Note that Medjool dates differ in texture and moisture levels. Some are soft, others are dry. If your dates are on the drier side, you may need to add a little bit more of the date water to get the right consistency. The dough should just hold together in a ball, but not be so wet that it sticks to your fingers. On the other hand, if your dates are super soft and your dough is a bit too sticky, simply add a little bit more protein powder until it comes together. Just don’t forget to adjust your macros!

Protein
10 g
Carbs
26.5 g
Fat
6.4 g
Serves
8 (serving size = 57 g)
Calories
194

Ingredients

  • 200 g pitted medjool dates (~12 dates)
  • Boiling water, to cover
  • 62 g whey protein powder, chocolate or vanilla flavored
  • 28 g coconut flour
  • 35 g cocoa powder
  • 50 g tahini
  • 1/4 tsp pure peppermint extract
  • 30 g dark chocolate, chopped into chunks
  • Prep Time 10 minutes
  • Cooking Time 20 minutes
  • Difficulty Easy

Instructions

  1. Line an 8x8 baking pan with parchment paper. Set aside.

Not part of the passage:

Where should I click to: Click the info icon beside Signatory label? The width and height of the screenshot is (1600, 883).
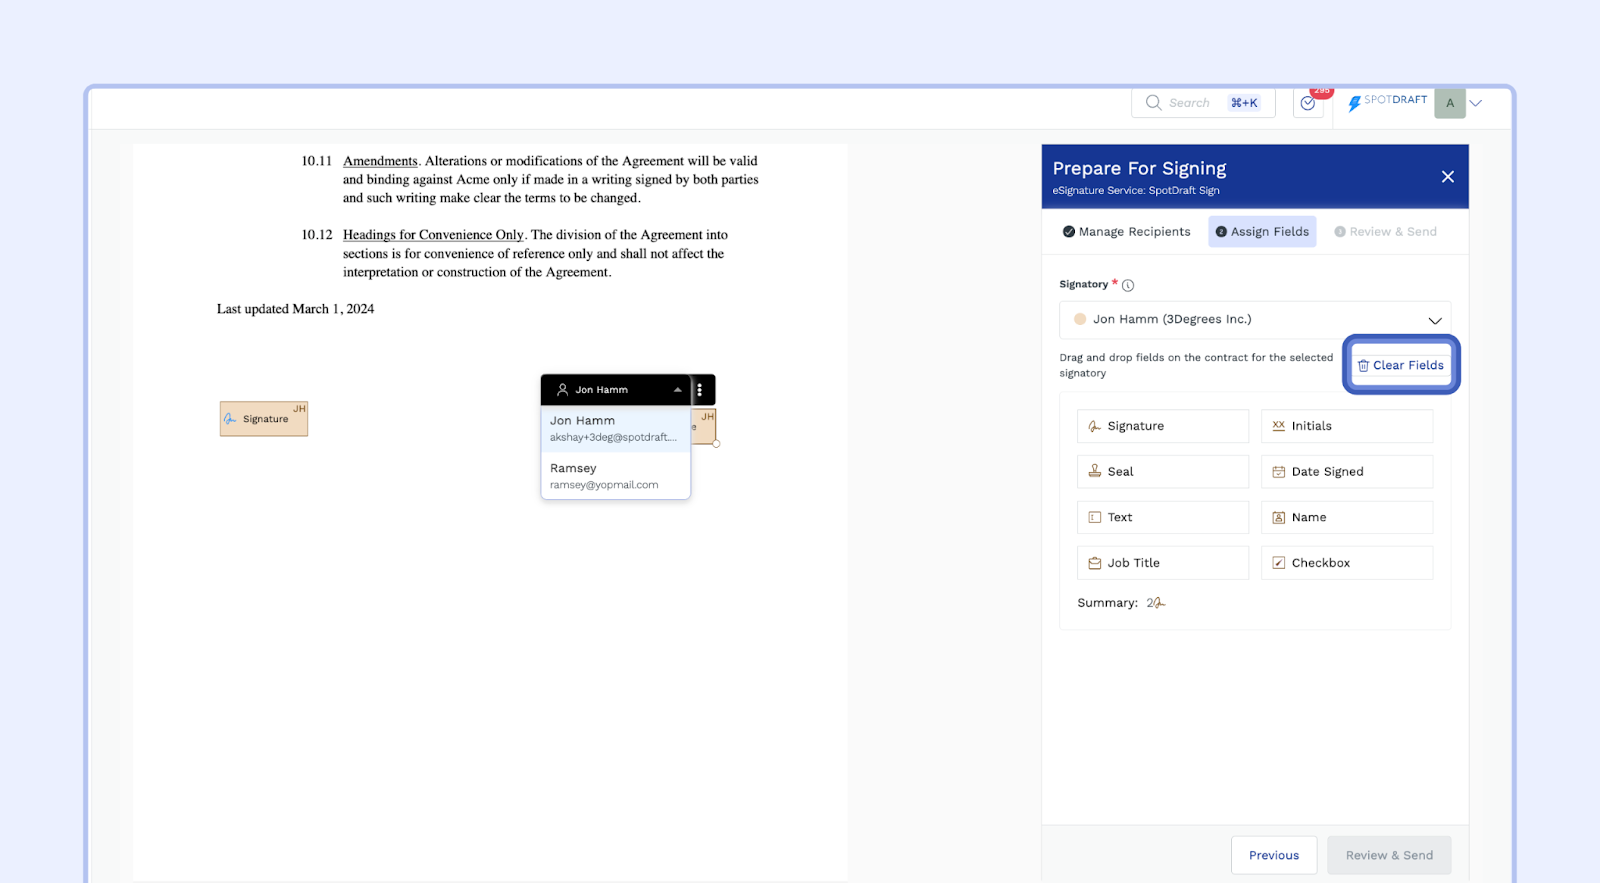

  2. Remove the pits from the medjool dates and put the dates in a bowl. Cover the dates with boiling water and let them steep while you weigh the remaining ingredients.

  3. Add the protein powder, coconut flour and cocoa powder into a food processor bowl and process to combine. Remove the pitted dates from the hot water (but don’t throw out the water) and add them to the food processor along with the tahini and peppermint extract. Pulse the mixture until it forms a ball. If it’s a bit dry or crumbly, add a little of the date water 1 teaspoon at a time until the mixture comes together.

  4. Transfer the mixture to the lined baking pan and use your fingers to smooth it into an even layer. Sprinkle the chopped dark chocolate over the top of the bars and press it into the surface.

  5. Pop the bars in the freezer for 20 minutes to firm up, then cut them into 8 even pieces.

  6. Store the bars in the refrigerator.


Once you get the method down, you can switch up the extracts, nut butters, and toppings to make any chocolatey flavor you want...but be sure to update those macros!